Input:
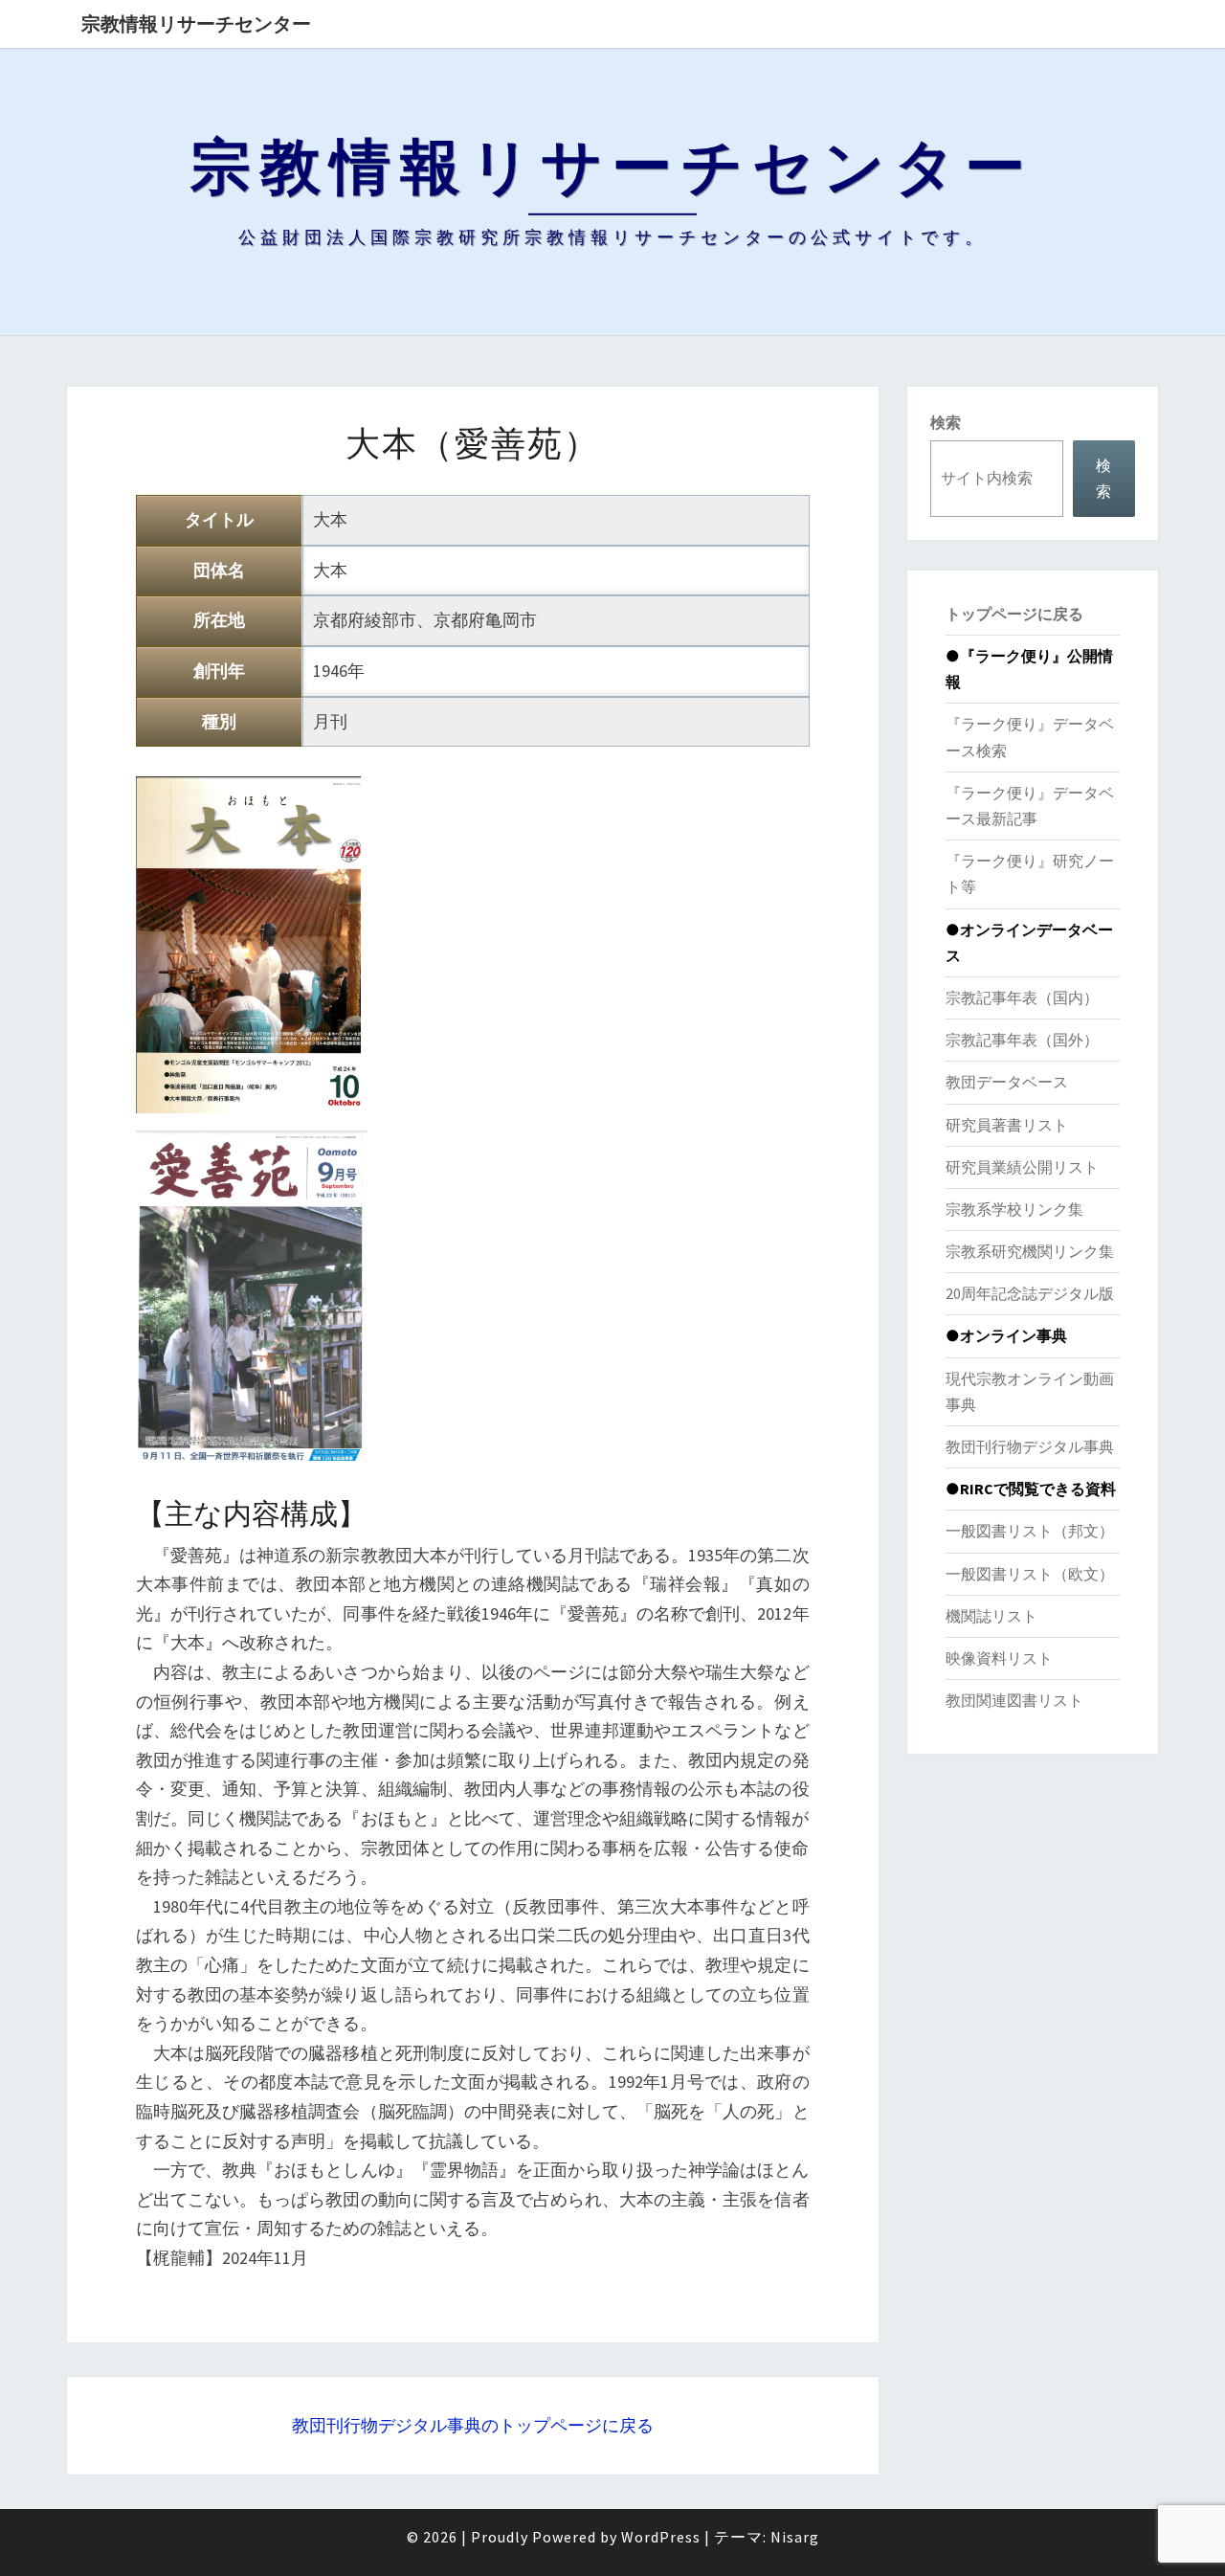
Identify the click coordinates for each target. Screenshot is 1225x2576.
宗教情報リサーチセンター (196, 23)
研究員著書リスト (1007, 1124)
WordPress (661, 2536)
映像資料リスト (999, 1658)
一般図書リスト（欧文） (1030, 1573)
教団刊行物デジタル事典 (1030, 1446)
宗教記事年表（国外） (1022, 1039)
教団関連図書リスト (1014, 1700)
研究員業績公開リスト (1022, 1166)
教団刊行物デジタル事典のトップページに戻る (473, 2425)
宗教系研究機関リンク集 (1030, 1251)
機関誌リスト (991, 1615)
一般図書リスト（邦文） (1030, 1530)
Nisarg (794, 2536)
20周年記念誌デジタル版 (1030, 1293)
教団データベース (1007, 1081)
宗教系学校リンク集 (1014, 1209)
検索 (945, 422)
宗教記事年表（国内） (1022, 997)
* * *
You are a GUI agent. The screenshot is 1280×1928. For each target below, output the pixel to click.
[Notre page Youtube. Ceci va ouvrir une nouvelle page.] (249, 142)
* * *
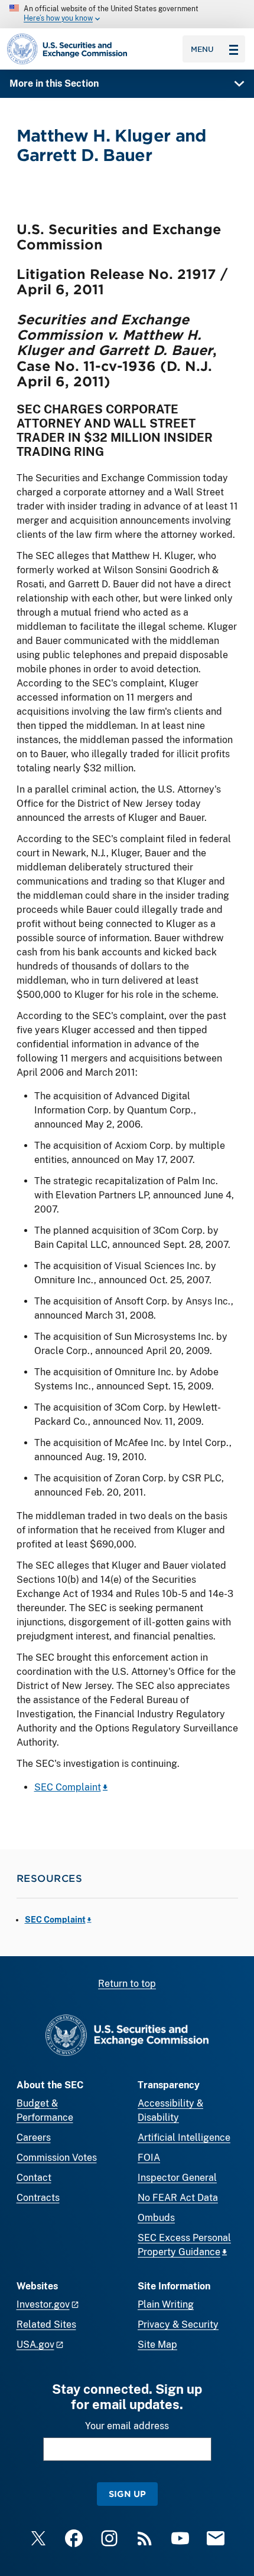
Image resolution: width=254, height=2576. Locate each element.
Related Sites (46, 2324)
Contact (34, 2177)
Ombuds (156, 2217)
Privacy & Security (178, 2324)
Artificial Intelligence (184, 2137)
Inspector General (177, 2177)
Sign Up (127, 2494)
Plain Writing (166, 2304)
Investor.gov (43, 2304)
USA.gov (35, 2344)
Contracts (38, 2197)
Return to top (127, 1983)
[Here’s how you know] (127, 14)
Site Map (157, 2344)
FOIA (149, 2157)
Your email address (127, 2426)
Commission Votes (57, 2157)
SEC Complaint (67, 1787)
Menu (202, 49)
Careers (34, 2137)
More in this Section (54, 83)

What is expected:
Above are the records; from them, give again exactly the lines from the one containing "一般図書リスト（欧文） (1030, 1573)" through the one containing "宗教記事年表（国内） (1022, 997)", both included.

Task result:
一般図書リスト（欧文） (1030, 1573)
教団刊行物デジタル事典 (1030, 1446)
宗教記事年表（国外） (1022, 1039)
教団関連図書リスト (1014, 1700)
研究員業績公開リスト (1022, 1166)
教団刊行物デジタル事典のトップページに戻る (473, 2425)
宗教系研究機関リンク集 (1030, 1251)
機関誌リスト (991, 1615)
一般図書リスト（邦文） (1030, 1530)
Nisarg (794, 2536)
20周年記念誌デジタル版 (1030, 1293)
教団データベース (1007, 1081)
宗教系学校リンク集 (1014, 1209)
検索 (945, 422)
宗教記事年表（国内） (1022, 997)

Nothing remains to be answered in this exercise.